Passage:
---+---

Both great replies. I agree with your assessment Randy, most likely a DUI or at least attempting to flee before law enforcement happens along.

 

Here in Pennsylvania we are not permitted by law to do a winch out without first notifying law enforcement of the call. Many towers still do and risk getting in trouble themselves. Our laws allow for a DUI even within the boundaries of private communities (home owners associations, apartment complexes, etc) or even in your own driveway. If for any reason we believe the vehicle was driven from a public roadway (including within gated private communities) we are to notify law enforcement and wait for their response or confirmation they are not responding before doing the winch out.

 

So, obviously a U-Haul stuck in the mud trying to get close to the house or an old car in the backyard would not require a call to report, a car stuck on the side of someone's private driveway heading inward from the road would. It can be tricky deciding which calls to report and which to proceed with without notification to the police.

 

Randy, this subject goes hand in hand with your other post about confrontational situations. It is important for towers o not be confrontational when responding to these calls because as Richard said in his post above, we have no idea how an intoxicated or agitated person will respond to being told we have to wait for law enforcement. My method of avoiding confrontation was usually to call law enforcement before I even responded when it was apparent they should be called (located on a public roadway for example) so that we could arrive on scene within minutes of each other. This has worked well for me over the years. As for being flagged down, I would engage the motorist and tell them I had to check in with my dispatch, then call law enforcement with them out of ear shot. If they deemed a response necessary I would stall the motorist until they arrived by collecting their info, payment details, doing a scene assessment and so on. I could really drag it out if needed.

 

That said, we do have to be selective in how we proceed because once we begin to provide, or appear to provide service we become liable and complicit in the results of our actions as well as the actions of the stuck motorist. They will be perceived as our customer and as such our responsibility.

 

Last thought, and perhaps the most important yet disturbing. Although we are not trained impairment recognition experts some courts have wanted to treat us as such. I am defending a case as the towing expert where a tower has been sued civilly because they released a vehicle to a person that then later killed someone with it in a DUI crash. So, if in doubt, pass on the call. The potential profit is not worth all the legal liability you may expose yourself and your company to.

---+---

Collected data:
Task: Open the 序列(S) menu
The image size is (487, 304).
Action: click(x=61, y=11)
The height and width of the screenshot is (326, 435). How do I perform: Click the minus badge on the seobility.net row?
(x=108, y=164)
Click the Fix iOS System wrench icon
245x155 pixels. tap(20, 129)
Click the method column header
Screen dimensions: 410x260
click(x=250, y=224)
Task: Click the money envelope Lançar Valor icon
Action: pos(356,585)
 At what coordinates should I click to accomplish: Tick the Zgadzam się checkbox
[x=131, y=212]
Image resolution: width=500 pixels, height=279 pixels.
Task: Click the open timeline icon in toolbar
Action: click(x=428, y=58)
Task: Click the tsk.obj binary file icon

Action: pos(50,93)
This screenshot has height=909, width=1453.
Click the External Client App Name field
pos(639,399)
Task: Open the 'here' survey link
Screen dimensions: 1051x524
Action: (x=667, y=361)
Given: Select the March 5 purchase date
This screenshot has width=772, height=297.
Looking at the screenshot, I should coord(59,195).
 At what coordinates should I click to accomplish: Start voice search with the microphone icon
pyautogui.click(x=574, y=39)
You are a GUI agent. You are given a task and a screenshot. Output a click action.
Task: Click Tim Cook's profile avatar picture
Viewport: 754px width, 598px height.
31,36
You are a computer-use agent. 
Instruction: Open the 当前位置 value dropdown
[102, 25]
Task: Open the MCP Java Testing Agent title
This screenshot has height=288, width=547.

---+---

What you need to do:
1) Answer these questions using the post on winch-out calls.
(a) In which state are towers not permitted by law to do a winch out without first notifying law enforcement?
(b) When flagged down, what did the writer tell the motorist before calling law enforcement?
(c) Why was the tower in the case the writer is defending sued civilly?
2) From the post on winch-out calls, write out the part that begins at the words "So, obviously a" and ends after the words "to the police.".

Completed exercise:
1)
(a) Pennsylvania.
(b) The writer told the motorist that they had to check in with their dispatch.
(c) The tower released a vehicle to a person who later killed someone with it in a DUI crash.

2)
So, obviously a U-Haul stuck in the mud trying to get close to the house or an old car in the backyard would not require a call to report, a car stuck on the side of someone's private driveway heading inward from the road would. It can be tricky deciding which calls to report and which to proceed with without notification to the police.